* Problem description: Your answer must consist of the records exactly as given, with no pictures included.

BEGIN Data under study

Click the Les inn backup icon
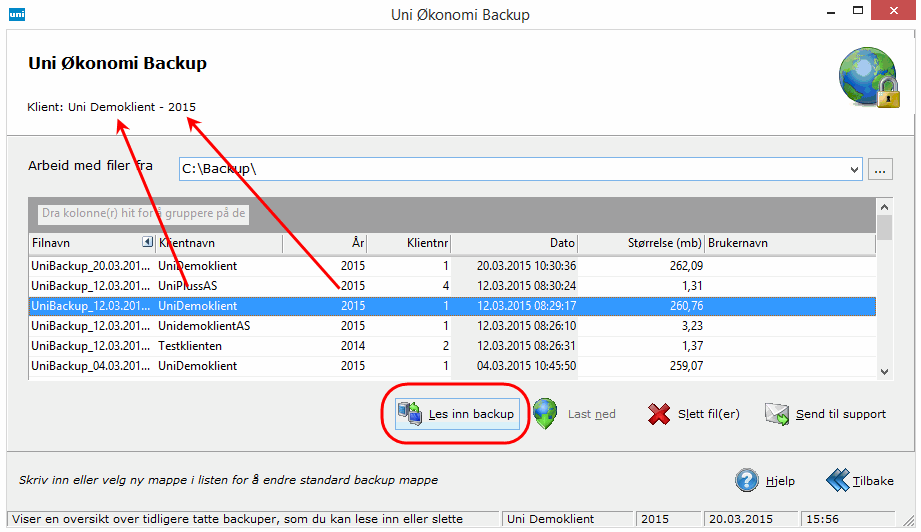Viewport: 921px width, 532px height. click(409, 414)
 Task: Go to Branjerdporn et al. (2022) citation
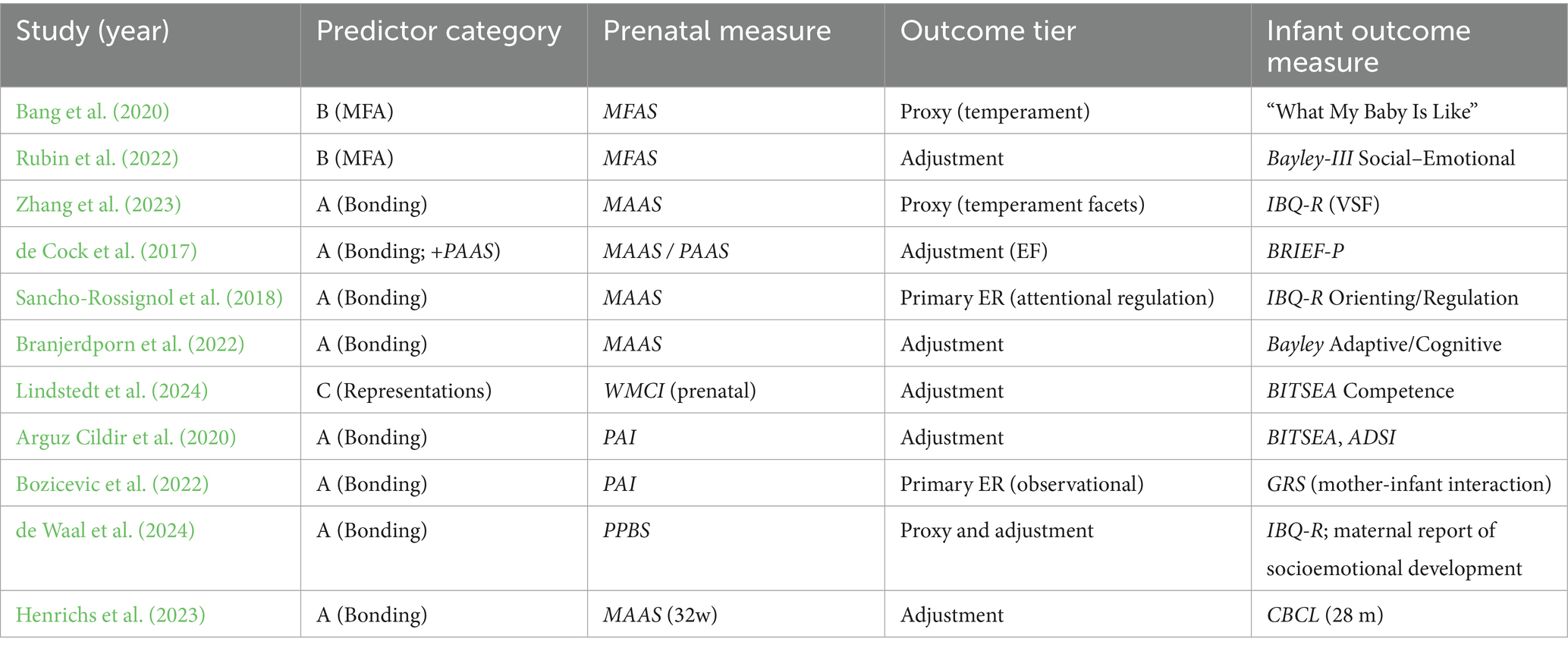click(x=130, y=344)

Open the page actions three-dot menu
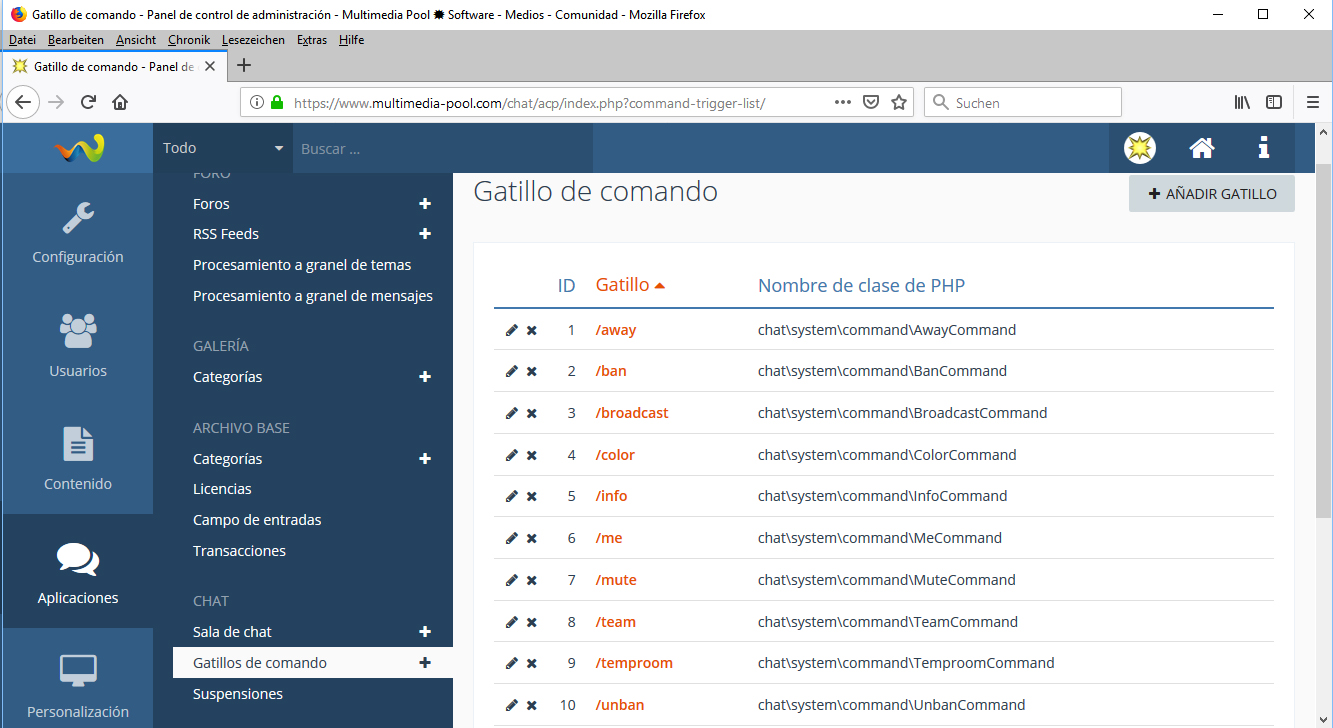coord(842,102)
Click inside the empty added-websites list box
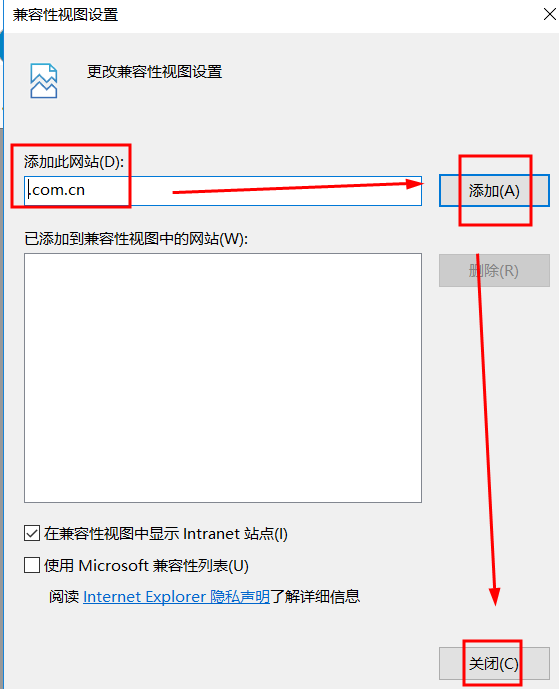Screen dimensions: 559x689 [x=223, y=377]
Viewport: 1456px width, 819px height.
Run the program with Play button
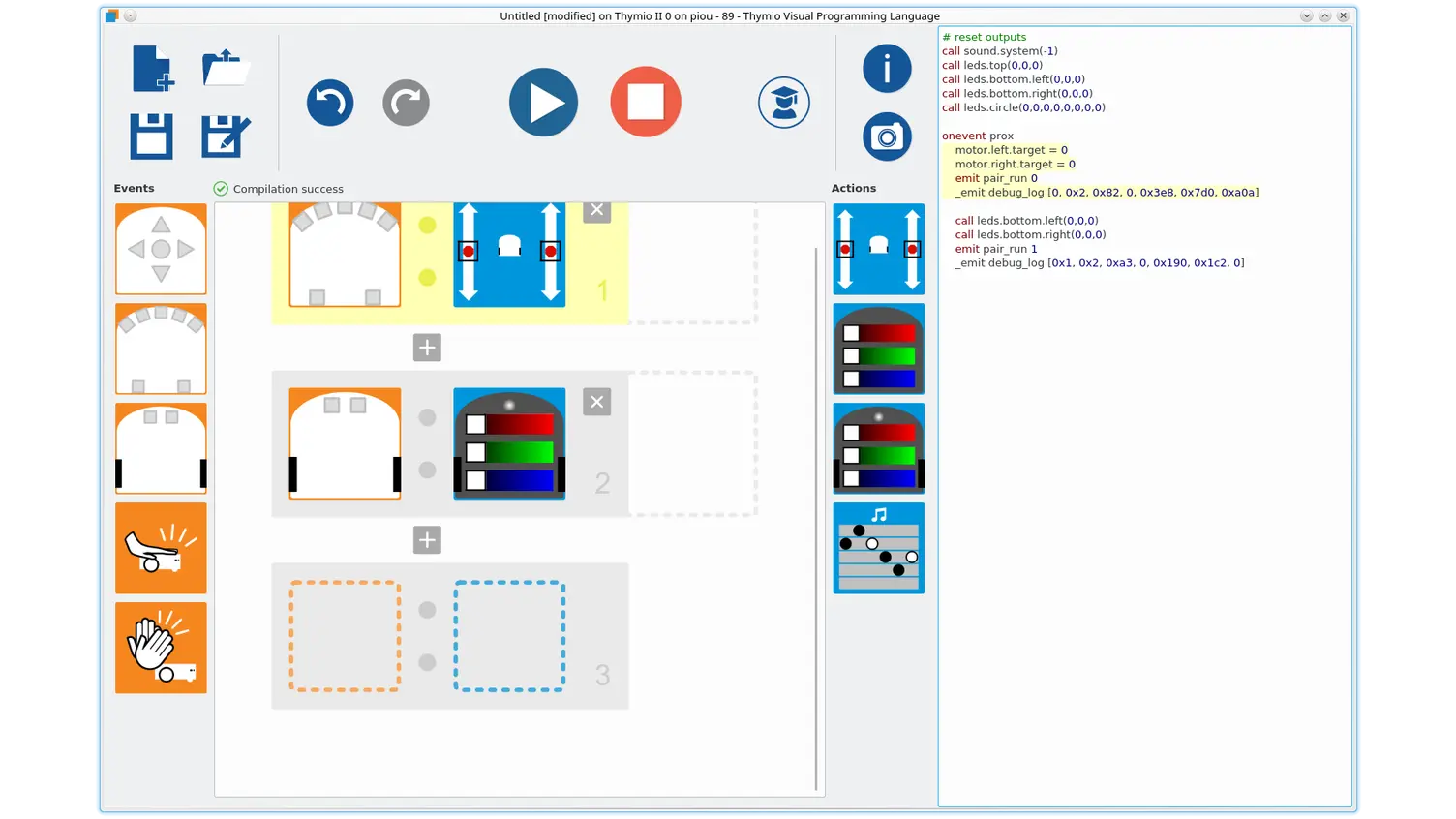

END Data under study

* Result of the exercise:
Click the Les inn backup icon
Viewport: 921px width, 532px height. click(409, 414)
 Task: Go to Branjerdporn et al. (2022) citation
click(x=130, y=344)

Open the page actions three-dot menu
coord(842,102)
Click inside the empty added-websites list box
Screen dimensions: 559x689 [x=223, y=377]
Viewport: 1456px width, 819px height.
Run the program with Play button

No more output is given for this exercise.